I don't think it's the "being alone" that creates the problem so much as people's perceptions, attitudes, and opinions on it. There was a point when I finally realized that these people are not me, they're not living my life, they're not seeing what I see, making my decisions, etc. -- so there was no point in my giving their views on my singlehood any credence whatsoever.

They're taking a very narrow, cookie-cutter mindset and trying to pigeonhole everybody else into it. And that just doesn't always work.

So now, when someone says "I can't believe you're still single!" I just say "Have you seen what's OUT there?" That usually shuts them up.
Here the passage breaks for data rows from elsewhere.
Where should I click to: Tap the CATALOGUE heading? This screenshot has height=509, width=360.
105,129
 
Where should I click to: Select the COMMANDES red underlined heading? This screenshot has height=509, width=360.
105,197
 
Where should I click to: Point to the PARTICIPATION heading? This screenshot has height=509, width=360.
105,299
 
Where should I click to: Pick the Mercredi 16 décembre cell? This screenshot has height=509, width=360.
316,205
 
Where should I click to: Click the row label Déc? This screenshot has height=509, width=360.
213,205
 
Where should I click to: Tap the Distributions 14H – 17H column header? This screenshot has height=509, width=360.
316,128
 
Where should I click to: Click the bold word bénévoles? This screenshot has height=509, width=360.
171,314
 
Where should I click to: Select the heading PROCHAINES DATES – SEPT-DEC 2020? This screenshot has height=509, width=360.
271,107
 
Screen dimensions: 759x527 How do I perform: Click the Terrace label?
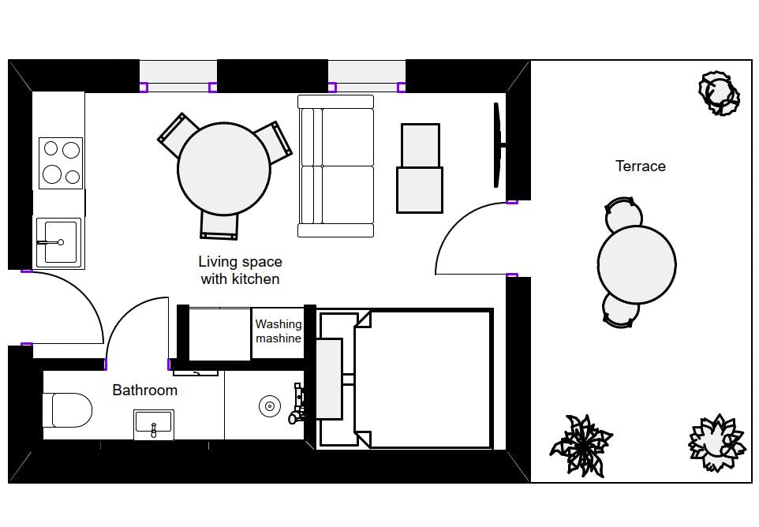coord(641,166)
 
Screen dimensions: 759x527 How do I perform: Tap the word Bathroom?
coord(144,390)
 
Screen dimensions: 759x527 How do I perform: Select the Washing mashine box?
coord(278,334)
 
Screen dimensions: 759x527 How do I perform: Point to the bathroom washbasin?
coord(153,425)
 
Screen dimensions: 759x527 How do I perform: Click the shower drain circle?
coord(270,406)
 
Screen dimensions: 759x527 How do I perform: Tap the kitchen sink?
coord(58,242)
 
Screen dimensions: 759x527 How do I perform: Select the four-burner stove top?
coord(61,163)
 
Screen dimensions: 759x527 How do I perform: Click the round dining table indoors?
coord(224,168)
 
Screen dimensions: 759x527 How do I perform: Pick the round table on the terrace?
coord(637,264)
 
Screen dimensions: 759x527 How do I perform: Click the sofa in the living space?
coord(336,166)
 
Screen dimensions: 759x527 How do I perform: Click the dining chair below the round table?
coord(219,226)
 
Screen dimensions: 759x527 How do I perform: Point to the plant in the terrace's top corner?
coord(720,93)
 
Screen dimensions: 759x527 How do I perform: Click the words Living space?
coord(240,262)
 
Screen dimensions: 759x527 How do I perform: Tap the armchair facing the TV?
coord(420,168)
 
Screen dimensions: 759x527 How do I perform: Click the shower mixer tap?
coord(297,403)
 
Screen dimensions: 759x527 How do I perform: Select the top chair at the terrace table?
coord(623,214)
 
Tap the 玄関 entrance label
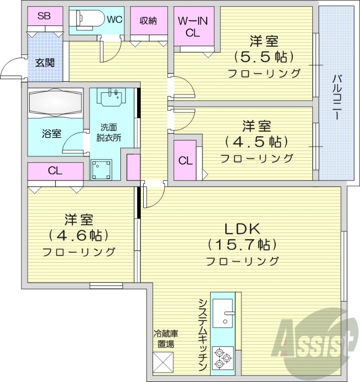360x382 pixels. pyautogui.click(x=45, y=63)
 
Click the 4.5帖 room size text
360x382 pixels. pyautogui.click(x=256, y=142)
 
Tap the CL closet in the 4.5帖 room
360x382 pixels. pyautogui.click(x=186, y=160)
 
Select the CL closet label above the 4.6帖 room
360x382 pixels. pyautogui.click(x=55, y=171)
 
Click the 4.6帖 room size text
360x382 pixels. pyautogui.click(x=79, y=235)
Why are we so judged? Why are we always told this how we need to be? Relationship/Marriage/Long Term: you're accepted into the club, all is well and the other side of coin, when you're perfectly fine telling people that being alone isn't so detrimental as its made out to be; its poison talk. Why is it always one or the other I feel?
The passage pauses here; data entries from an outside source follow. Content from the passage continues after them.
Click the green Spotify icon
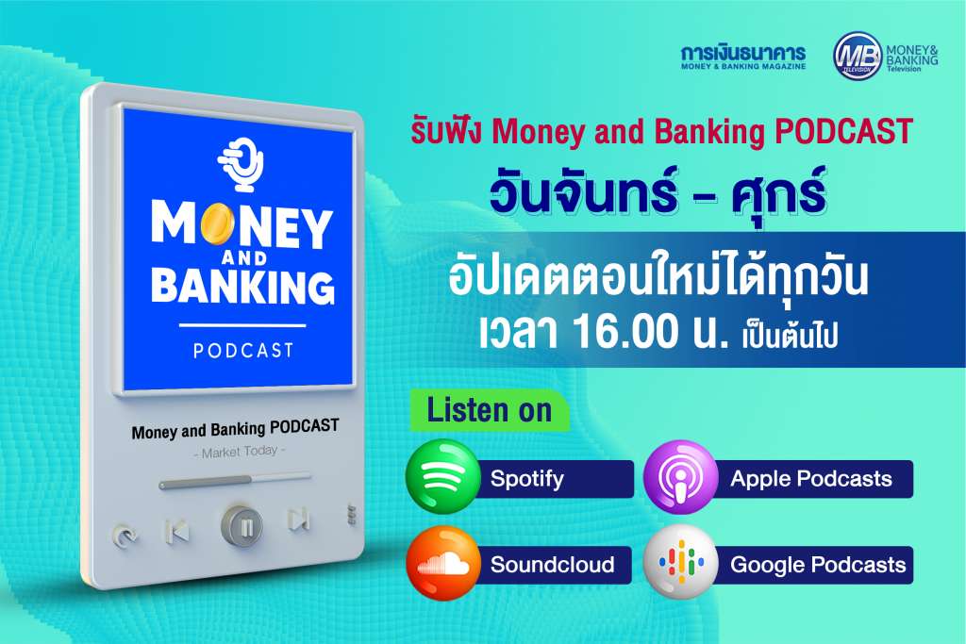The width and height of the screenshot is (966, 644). click(443, 476)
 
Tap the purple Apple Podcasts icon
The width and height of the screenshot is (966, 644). click(681, 476)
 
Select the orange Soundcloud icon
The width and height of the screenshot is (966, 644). click(443, 563)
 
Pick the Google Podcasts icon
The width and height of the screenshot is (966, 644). click(681, 563)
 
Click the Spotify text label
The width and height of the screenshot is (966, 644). click(526, 479)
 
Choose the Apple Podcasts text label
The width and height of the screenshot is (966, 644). click(810, 479)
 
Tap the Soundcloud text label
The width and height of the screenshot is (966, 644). click(552, 565)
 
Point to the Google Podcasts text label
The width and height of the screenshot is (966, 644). click(818, 565)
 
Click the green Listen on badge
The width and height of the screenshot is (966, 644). click(490, 411)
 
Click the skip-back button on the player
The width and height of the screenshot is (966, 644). click(177, 532)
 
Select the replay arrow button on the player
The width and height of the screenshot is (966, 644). click(125, 537)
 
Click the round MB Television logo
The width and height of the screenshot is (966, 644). click(857, 56)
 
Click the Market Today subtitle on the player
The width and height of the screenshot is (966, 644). click(240, 453)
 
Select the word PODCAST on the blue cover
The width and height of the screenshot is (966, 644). click(243, 351)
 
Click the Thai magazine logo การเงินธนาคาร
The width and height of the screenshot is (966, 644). click(743, 57)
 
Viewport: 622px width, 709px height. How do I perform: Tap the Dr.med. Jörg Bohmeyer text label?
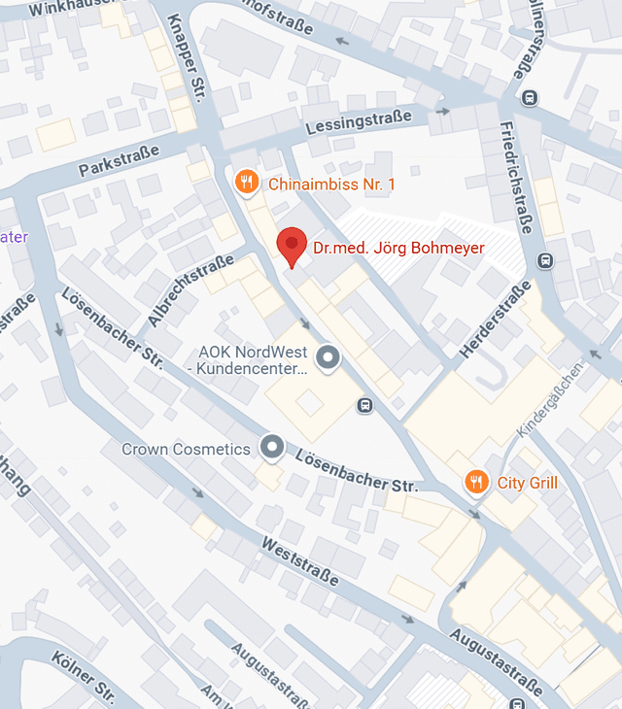[398, 249]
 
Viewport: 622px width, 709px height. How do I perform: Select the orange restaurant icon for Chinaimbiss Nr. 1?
[247, 182]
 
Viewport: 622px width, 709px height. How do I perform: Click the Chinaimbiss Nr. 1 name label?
[331, 184]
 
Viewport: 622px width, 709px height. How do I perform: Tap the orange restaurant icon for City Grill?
[475, 482]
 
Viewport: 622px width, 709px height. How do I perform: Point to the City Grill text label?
[528, 483]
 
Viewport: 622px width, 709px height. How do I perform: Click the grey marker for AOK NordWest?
[329, 358]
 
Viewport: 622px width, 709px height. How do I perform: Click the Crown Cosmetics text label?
[186, 450]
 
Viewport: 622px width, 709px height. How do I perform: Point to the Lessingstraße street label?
[358, 121]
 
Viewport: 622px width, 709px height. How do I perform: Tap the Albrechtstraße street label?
[191, 290]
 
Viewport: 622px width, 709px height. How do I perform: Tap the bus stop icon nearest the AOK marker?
[364, 406]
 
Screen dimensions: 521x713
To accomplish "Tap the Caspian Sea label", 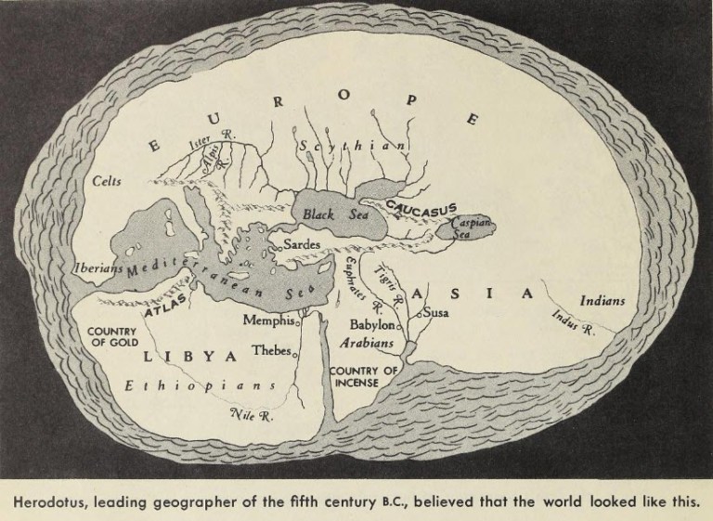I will pos(470,228).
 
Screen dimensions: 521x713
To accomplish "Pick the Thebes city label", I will pos(271,352).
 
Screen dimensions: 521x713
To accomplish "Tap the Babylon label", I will pos(372,326).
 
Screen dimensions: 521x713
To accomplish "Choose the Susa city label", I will pos(436,313).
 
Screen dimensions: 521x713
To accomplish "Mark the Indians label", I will pos(602,301).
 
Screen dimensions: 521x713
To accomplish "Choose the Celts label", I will pos(109,182).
Maybe I can't ignore the feeling that comes with it, not to say I listen to the crowd saying this is how I should feel; just those moments, those tiny moments where you're still being truly honest with yourself. Your need to connect and feel it almost selfishly returned back. You miss it. You miss being desired.

I feel like that response to someone saying "why are you still single?" (which is really what they're asking) needs to be the staple answer for other people trying to pigeonhole us for accepting reality. Maybe I am just too influenced by the common man rules and regulations. And I know this. How do you break out of that mindset? Maybe that's why I feel so doomed. laugh




When pressed on the issue, I will tell people that I'm still single because I haven't found anyone worth being with. That may sound a little harsh, but I really do think it's entirely accurate.
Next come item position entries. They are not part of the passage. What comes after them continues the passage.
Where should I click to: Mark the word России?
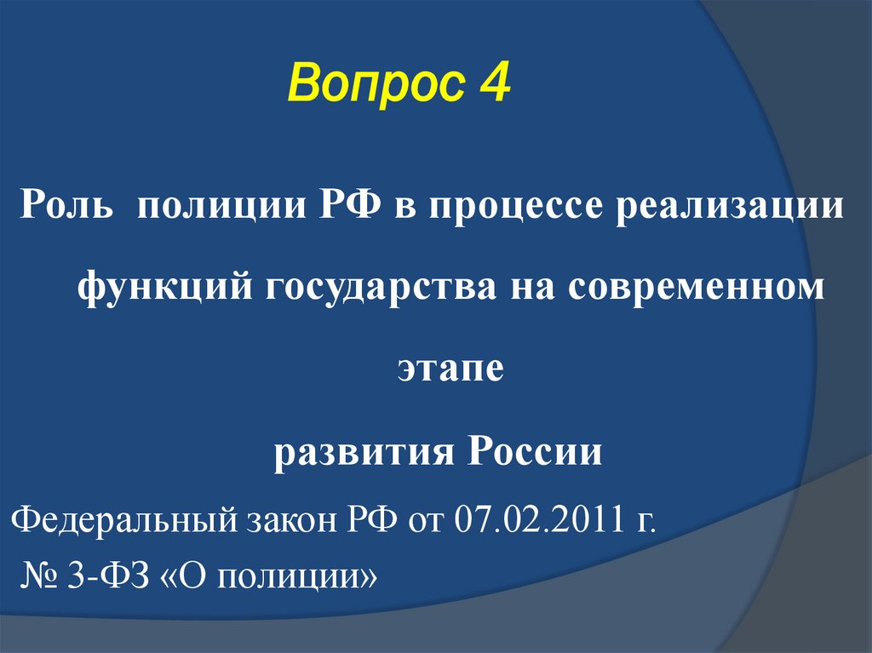(x=534, y=450)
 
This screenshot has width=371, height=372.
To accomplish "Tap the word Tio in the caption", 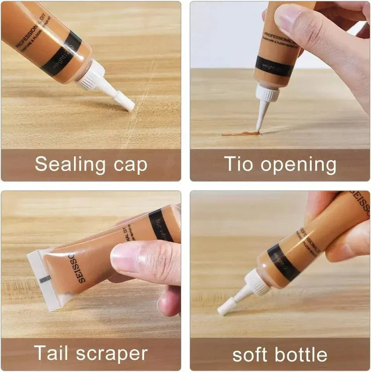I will (x=239, y=164).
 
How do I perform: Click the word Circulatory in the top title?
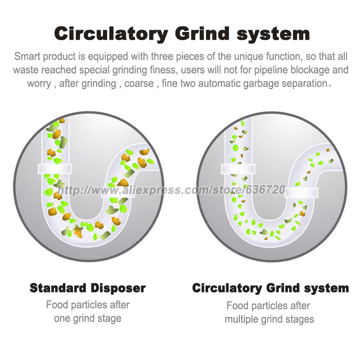tap(111, 34)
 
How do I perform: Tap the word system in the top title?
tap(273, 35)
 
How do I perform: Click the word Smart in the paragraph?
tap(27, 56)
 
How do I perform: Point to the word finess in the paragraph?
tap(163, 70)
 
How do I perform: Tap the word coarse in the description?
tap(139, 84)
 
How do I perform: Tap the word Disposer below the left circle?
tap(118, 288)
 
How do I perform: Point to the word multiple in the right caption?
tap(241, 319)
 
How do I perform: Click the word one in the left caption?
tap(62, 319)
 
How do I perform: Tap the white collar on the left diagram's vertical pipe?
tap(54, 169)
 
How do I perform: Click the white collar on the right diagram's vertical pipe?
tap(238, 169)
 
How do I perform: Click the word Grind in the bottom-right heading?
tap(283, 288)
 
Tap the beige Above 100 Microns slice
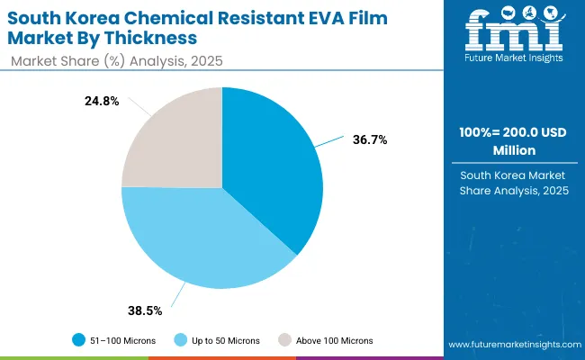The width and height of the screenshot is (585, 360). [x=176, y=140]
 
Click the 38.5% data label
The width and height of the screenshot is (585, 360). [x=145, y=310]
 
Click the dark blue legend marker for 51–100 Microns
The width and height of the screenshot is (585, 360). [x=79, y=340]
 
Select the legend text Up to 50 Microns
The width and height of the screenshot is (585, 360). [x=225, y=340]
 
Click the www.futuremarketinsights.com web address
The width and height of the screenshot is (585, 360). [x=510, y=346]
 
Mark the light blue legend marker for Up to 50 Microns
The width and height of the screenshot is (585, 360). [x=180, y=340]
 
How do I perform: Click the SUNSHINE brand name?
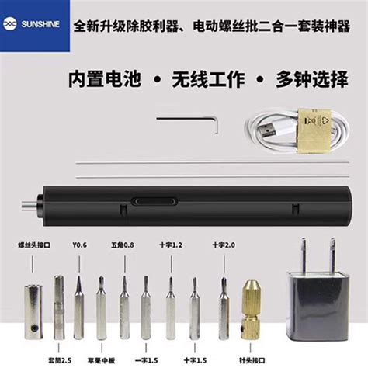tap(46, 25)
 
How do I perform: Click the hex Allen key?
tap(189, 119)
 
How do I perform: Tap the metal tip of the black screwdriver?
tap(24, 207)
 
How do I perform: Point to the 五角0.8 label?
tap(123, 246)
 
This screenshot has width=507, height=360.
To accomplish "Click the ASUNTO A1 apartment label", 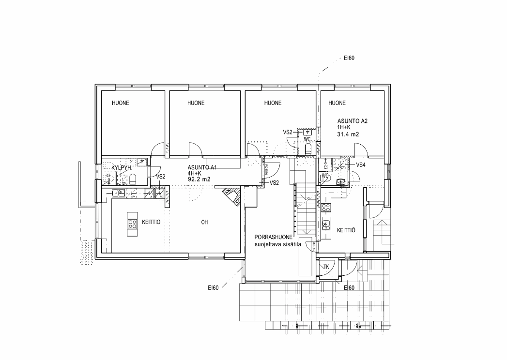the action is coord(202,167).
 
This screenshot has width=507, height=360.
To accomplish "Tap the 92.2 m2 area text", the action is coord(200,179).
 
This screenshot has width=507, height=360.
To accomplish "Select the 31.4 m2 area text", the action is coord(348,135).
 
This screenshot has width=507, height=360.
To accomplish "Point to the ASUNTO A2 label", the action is coord(352,121).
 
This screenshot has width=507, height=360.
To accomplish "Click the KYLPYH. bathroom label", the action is coord(122,167).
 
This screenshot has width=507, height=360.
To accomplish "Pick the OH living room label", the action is coord(204,223).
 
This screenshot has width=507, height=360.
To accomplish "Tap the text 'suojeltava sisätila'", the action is coord(278,245).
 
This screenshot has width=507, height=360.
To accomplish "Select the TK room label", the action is coord(326,267).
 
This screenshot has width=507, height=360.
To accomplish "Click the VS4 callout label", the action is coord(361,165).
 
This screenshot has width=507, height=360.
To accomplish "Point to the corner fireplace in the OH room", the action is coord(231,197).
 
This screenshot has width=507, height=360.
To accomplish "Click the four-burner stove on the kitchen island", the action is coord(132,224).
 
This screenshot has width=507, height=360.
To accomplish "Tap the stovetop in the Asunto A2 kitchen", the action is coord(326,209).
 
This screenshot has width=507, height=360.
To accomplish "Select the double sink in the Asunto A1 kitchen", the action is coord(118,194).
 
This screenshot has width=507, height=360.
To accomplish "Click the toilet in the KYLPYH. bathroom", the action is coord(133,180).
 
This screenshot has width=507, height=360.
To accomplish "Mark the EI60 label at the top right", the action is coord(350,59).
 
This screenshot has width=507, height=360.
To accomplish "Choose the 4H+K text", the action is coord(195,173).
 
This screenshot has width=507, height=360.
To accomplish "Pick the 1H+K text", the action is coord(344,127).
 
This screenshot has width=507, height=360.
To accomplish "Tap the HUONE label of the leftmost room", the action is coord(121,103).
It took me a long time to break away from the "I'm supposed to be with somebody" mindset. The thing that finally did it was when I sat down and made an honest assessment of the positives and negatives of all my prior relationships. It was not a pretty sight.

The other thing that helped (eventually) was simply being able to see past the societal expectation, the inertia, the stay-inside-the-traditional-box mentality that people have been foisting off on me all my life. Once I was able to admit that I did NOT want what my parents had, etc., it was a little easier to accept that my own preferences carried more value than other people attribute to them.

no photo
Sat 02/25/12 05:57 PM
I agree completely Lex.

in addition......
I prefer to learn from my past.
I am being more careful not to rush in with my heart.
I would like to believe that I have learned from mistakes of the past and choose not to repeat them.
I have spent some time (on my own now for 6 yrs) getting to know me again. Having reached that place where I am happy with me, I am less anxious to find someone.
at my age, when I do find someone, I would like it to be the last relationship of my life.
I see no need to rush it.......just patiently workin on me and carefully lookin around.
I too an more than tired of my well meaning family and friends, trying to tell me whats "best" for me!!!

no photo
Sat 02/25/12 06:12 PM

OPINION

You need to learn to be happy with YOURSELF, FIRST.
You are alone, big deal, make the best of it.

Bet you don't have many friends, either.

HMMM, similar situation?

Learn to be FRIENDS...FIRST

MIGHT really help.

Happy with your self & have friends, BET you are NOT alone.


That is such wise advice.

Oh that's right! You are the old sage!